*Try it:* Go to the line in the entries below that holds "Task: Focus the Item Number field with UPR" and repeat exactly from there through the line that holds "Given: Open the Ingestion API dropdown", inclusive.

(Stored items)
###

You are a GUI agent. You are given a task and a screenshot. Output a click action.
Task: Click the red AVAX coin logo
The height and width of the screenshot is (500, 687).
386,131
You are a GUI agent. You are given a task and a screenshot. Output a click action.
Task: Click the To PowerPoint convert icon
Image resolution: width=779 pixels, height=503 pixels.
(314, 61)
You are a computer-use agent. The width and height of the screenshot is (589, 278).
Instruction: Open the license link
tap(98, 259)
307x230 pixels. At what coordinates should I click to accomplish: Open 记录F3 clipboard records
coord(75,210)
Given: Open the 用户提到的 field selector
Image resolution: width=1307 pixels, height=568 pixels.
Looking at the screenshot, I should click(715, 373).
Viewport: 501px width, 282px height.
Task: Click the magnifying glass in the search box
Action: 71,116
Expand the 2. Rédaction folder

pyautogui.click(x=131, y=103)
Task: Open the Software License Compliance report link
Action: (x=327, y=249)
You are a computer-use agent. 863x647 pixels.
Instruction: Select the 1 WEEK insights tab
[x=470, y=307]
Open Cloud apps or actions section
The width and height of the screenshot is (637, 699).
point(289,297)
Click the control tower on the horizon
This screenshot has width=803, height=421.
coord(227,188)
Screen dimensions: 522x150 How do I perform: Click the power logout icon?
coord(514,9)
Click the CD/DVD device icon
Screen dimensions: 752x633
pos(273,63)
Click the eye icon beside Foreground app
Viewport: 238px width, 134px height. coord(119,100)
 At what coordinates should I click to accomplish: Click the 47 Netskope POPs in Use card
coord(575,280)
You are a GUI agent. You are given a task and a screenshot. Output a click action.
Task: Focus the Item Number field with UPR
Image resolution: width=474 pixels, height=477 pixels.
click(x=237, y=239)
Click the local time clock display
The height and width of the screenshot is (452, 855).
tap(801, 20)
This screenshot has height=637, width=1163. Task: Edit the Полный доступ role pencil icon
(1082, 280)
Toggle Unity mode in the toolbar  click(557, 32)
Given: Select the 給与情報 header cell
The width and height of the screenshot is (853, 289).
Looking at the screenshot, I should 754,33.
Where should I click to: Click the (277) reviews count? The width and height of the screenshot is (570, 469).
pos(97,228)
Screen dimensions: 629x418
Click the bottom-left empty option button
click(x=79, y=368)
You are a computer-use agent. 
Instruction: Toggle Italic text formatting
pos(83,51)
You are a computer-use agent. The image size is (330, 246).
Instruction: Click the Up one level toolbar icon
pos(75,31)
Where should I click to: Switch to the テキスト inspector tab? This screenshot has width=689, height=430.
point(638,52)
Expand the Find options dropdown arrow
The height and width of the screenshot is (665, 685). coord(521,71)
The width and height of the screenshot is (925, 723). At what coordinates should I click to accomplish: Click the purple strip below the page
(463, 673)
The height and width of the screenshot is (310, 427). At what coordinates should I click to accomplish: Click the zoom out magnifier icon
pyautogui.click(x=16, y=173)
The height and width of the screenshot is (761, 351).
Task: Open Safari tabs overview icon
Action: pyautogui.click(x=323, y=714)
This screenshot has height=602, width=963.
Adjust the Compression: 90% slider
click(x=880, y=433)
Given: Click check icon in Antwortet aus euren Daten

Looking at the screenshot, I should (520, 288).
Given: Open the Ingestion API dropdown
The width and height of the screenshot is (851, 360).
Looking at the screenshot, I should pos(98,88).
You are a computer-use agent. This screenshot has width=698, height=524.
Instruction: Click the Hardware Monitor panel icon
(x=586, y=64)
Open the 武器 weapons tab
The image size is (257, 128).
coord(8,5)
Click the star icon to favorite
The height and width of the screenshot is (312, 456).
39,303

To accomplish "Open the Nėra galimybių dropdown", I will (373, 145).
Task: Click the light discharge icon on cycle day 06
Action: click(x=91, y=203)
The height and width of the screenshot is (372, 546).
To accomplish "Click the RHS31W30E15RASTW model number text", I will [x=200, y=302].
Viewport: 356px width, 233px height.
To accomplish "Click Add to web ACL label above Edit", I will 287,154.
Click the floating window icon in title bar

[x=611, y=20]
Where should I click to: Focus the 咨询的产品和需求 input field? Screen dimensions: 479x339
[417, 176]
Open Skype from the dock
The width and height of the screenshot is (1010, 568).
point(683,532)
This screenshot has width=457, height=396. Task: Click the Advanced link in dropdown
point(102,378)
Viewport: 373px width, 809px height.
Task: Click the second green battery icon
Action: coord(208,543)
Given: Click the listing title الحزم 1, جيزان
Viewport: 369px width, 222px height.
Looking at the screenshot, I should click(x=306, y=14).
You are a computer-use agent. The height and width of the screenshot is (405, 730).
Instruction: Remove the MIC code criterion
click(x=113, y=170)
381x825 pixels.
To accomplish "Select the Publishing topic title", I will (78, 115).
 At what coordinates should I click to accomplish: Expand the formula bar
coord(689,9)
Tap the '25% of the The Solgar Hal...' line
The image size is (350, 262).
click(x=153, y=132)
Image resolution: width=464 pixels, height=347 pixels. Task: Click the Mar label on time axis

###

*Reply to the exercise:*
Task: Focus the Item Number field with UPR
Image resolution: width=474 pixels, height=477 pixels.
click(x=237, y=239)
Click the local time clock display
The height and width of the screenshot is (452, 855).
tap(801, 20)
This screenshot has height=637, width=1163. Task: Edit the Полный доступ role pencil icon
(1082, 280)
Toggle Unity mode in the toolbar  click(557, 32)
Given: Select the 給与情報 header cell
The width and height of the screenshot is (853, 289).
Looking at the screenshot, I should 754,33.
Where should I click to: Click the (277) reviews count? The width and height of the screenshot is (570, 469).
pos(97,228)
Screen dimensions: 629x418
Click the bottom-left empty option button
click(x=79, y=368)
You are a computer-use agent. 
Instruction: Toggle Italic text formatting
pos(83,51)
You are a computer-use agent. The image size is (330, 246).
Instruction: Click the Up one level toolbar icon
pos(75,31)
Where should I click to: Switch to the テキスト inspector tab? This screenshot has width=689, height=430.
point(638,52)
Expand the Find options dropdown arrow
The height and width of the screenshot is (665, 685). coord(521,71)
The width and height of the screenshot is (925, 723). At what coordinates should I click to accomplish: Click the purple strip below the page
(463, 673)
The height and width of the screenshot is (310, 427). At what coordinates should I click to accomplish: Click the zoom out magnifier icon
pyautogui.click(x=16, y=173)
The height and width of the screenshot is (761, 351).
Task: Open Safari tabs overview icon
Action: pyautogui.click(x=323, y=714)
This screenshot has height=602, width=963.
Adjust the Compression: 90% slider
click(x=880, y=433)
Given: Click check icon in Antwortet aus euren Daten

Looking at the screenshot, I should (520, 288).
Given: Open the Ingestion API dropdown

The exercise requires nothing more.